#### [Record list]
— BEGIN —

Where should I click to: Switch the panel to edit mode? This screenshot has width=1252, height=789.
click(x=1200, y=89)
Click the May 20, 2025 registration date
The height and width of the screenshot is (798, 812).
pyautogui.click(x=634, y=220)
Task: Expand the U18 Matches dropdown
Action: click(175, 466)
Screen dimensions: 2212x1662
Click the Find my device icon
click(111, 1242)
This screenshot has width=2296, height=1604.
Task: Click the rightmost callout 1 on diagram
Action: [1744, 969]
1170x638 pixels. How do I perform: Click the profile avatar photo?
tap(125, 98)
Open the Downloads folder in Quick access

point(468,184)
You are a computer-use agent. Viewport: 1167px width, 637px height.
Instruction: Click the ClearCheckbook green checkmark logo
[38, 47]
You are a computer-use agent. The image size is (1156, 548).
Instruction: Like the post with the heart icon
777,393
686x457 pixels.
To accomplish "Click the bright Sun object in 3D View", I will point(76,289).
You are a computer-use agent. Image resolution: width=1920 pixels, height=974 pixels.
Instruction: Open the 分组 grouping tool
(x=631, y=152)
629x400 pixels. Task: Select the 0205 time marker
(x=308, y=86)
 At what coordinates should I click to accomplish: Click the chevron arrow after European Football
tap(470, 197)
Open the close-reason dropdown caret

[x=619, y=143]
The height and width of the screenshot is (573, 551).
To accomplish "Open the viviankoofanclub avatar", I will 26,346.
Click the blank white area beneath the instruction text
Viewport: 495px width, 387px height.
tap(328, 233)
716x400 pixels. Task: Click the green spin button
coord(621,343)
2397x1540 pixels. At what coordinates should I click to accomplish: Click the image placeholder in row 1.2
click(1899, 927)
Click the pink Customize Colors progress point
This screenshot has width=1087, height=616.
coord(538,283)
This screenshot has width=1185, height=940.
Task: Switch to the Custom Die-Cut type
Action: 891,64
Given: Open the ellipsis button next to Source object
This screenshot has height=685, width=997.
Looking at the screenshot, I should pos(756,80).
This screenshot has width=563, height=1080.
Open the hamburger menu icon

— END —

#### [Given task]
Swap every "Viewport" in the lines above for "Window" and reproduce all of the lines with nothing else altered.

#### [Result of the exercise]
Where should I click to: Switch the panel to edit mode? This screenshot has width=1252, height=789.
click(x=1200, y=89)
Click the May 20, 2025 registration date
The height and width of the screenshot is (798, 812).
pyautogui.click(x=634, y=220)
Task: Expand the U18 Matches dropdown
Action: click(175, 466)
Screen dimensions: 2212x1662
Click the Find my device icon
click(111, 1242)
This screenshot has width=2296, height=1604.
Task: Click the rightmost callout 1 on diagram
Action: [1744, 969]
1170x638 pixels. How do I perform: Click the profile avatar photo?
tap(125, 98)
Open the Downloads folder in Quick access

point(468,184)
You are a computer-use agent. Window: 1167px width, 637px height.
Instruction: Click the ClearCheckbook green checkmark logo
[38, 47]
You are a computer-use agent. The image size is (1156, 548).
Instruction: Like the post with the heart icon
777,393
686x457 pixels.
To accomplish "Click the bright Sun object in 3D View", I will point(76,289).
You are a computer-use agent. Image resolution: width=1920 pixels, height=974 pixels.
Instruction: Open the 分组 grouping tool
(x=631, y=152)
629x400 pixels. Task: Select the 0205 time marker
(x=308, y=86)
 At what coordinates should I click to accomplish: Click the chevron arrow after European Football
tap(470, 197)
Open the close-reason dropdown caret

[x=619, y=143]
The height and width of the screenshot is (573, 551).
To accomplish "Open the viviankoofanclub avatar", I will 26,346.
Click the blank white area beneath the instruction text
Window: 495px width, 387px height.
tap(328, 233)
716x400 pixels. Task: Click the green spin button
coord(621,343)
2397x1540 pixels. At what coordinates should I click to accomplish: Click the image placeholder in row 1.2
click(1899, 927)
Click the pink Customize Colors progress point
This screenshot has width=1087, height=616.
coord(538,283)
This screenshot has width=1185, height=940.
Task: Switch to the Custom Die-Cut type
Action: 891,64
Given: Open the ellipsis button next to Source object
This screenshot has height=685, width=997.
Looking at the screenshot, I should pos(756,80).
This screenshot has width=563, height=1080.
Open the hamburger menu icon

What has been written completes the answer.